Lucrezia’s employment of this deadly and in her day often obscure method of removing enemies, was largely inspired by political motives: and altogether the use of poison to slay indicates murder of premeditation. Crimes of passion, of instantaneous impulse, are more often consummated by the knife, or pistol, or by whatever weapon may be at hand. Poison suggests slow, cold-blooded preparation, an utter absence of consideration for suffering, a slyness entirely foreign to heated passion wrought up to the killing point.

La Borgia’s nature, as characterized by historians, combined all these traits and contained as well the potent element of hate. In fact the passion of hate, whatever its variable cause, would seem to have been the inspiring motive of her crimes.

This daughter of riches had a poisonous counterpart in Catherine di Medici, Italian-born queen of France, but neither achieved the reputation of Mme. Tofania, who in the 17th Century made and sold a deadly poison that eventually was named for her, to wives tired of their husbands. She managed to elude police and carry on the traffic for more than 50 years. When taken at last, she confessed she had been a party to poisoning more than 600 people. When she was tried, it was recalled that a similar traffic was discovered in Rome in the time of Emperor Fabius Maximus, who ordered 170 widows to be executed at one time for thus disposing of their mates.

 
Through the centuries up to the present day, Central and Southern Europe has had a multiplicity of women poisoners. In Hungary, for example, in one year 25 women we’re executed for feeding lethal doses to their husbands; in another year 10 were executed for the same reason; in still another year, four.

From Central Europe comes Anna Marie Filser Hahn, though it was in Cincinnati she coolly ensnared her victims through sympathy, her attitude that of a willing nurse to the partially afflicted.

Mrs. Hahn styled herself an “angel.” She was but an angel of death. And her ministrations were the administrations of lethal doses of arsenic and croton oil to the aged objects of her “benefactions.”

■ Source material:

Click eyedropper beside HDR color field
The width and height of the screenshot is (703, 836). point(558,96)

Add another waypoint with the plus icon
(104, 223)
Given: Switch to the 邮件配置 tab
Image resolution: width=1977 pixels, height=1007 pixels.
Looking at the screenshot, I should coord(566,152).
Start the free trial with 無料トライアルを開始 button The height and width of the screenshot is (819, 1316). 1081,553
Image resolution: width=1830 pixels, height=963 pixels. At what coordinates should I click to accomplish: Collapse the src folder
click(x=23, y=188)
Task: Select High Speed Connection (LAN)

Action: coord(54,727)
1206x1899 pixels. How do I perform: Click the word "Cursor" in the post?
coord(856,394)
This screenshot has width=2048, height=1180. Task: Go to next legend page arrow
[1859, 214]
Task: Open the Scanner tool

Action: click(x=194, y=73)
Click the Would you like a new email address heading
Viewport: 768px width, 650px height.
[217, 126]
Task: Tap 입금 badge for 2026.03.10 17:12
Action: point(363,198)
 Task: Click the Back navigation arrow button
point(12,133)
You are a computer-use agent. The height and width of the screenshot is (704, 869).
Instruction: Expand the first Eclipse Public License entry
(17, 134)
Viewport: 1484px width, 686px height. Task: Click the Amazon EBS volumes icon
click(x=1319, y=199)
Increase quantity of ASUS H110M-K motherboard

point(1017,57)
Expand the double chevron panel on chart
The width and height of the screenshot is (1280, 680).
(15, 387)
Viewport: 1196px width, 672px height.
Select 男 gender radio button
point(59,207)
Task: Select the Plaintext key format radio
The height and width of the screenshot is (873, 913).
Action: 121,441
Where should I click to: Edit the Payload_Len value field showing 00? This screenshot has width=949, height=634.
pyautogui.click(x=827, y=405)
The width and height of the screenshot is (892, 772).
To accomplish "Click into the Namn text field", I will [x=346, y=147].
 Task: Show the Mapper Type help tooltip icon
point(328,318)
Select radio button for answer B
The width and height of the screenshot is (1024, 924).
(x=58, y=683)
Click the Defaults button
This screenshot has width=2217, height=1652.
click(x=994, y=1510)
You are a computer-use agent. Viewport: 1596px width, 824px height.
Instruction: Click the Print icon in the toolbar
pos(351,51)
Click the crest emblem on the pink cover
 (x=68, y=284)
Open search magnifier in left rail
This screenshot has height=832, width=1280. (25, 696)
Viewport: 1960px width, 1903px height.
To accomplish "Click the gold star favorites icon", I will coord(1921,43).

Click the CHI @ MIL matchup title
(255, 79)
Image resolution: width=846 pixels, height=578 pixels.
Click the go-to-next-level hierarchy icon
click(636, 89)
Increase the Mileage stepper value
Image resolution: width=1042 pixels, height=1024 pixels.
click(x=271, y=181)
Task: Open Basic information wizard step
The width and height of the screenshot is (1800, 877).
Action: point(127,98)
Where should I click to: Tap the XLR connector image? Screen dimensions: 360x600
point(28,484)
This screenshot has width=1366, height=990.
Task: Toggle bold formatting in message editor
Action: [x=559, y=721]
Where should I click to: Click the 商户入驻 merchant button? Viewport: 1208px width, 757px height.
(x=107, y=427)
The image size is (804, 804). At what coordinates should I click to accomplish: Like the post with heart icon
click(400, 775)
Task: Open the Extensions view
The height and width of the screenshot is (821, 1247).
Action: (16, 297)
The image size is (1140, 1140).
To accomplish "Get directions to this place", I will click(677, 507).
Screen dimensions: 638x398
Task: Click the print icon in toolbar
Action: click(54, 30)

■ Problems to work on:
1: Rewrite the paragraph of the text on women poisoners that begins "Through the centuries up to the present day" as a short list that keeps its main facts.
2: According to the text on women poisoners, why does the use of poison indicate premeditated murder? Answer in one to three sentences.
3: Continue the text on women poisoners from the point where it ends.
The lines above have no connection to the text on women poisoners.

■ Responses by task:
1:
- Central and Southern Europe has had many women poisoners, through the centuries up to the present day.
- In Hungary, 25 women were executed in one year for giving their husbands lethal doses.
- In another year, 10 were executed for the same reason.
- In still another year, four were executed.

2: Poison suggests slow, cold-blooded preparation, no regard for suffering, and a slyness foreign to heated passion. Crimes of passion or sudden impulse are more often carried out with a knife, a pistol, or whatever weapon is at hand.

3:
And her motive was neither that of anger, nor hate, nor jealousy, nor passion of any sort; but merely the deliberate purpose of gain. Though her gains from her victims ranged from $200 to $2,000 each, police estimate her total “wages of death” between $50,000 to $75,000.

Mrs. Hahn, Bavarian born, a teacher in Munich, came to this country eight years ago at the age of 23; an attractive, blue-eyed blonde of engaging manner. Her first husband was left behind her. He died shortly after her arrival. She brought with her a son of four, and later married Philip Hahn.

No one but Mrs. Hahn herself knows when she first embarked upon her business of atrocity. Purchases of poison by her have been traced back as far as three years. It was only this past August that her misdeeds first came under suspicion and then only by accident. Mrs. Hahn was arrested for the theft of diamond rings and money from a Colorado Springs hotel owner. The investigation of larceny led almost immediately into one of murder, and the awful trail was soon disclosed.

Mrs. Hahn’s methods were crude, so crudely applied that she would scarcely have gotten away with her first attempt under any circumstances other than those which her sly craftiness supplied.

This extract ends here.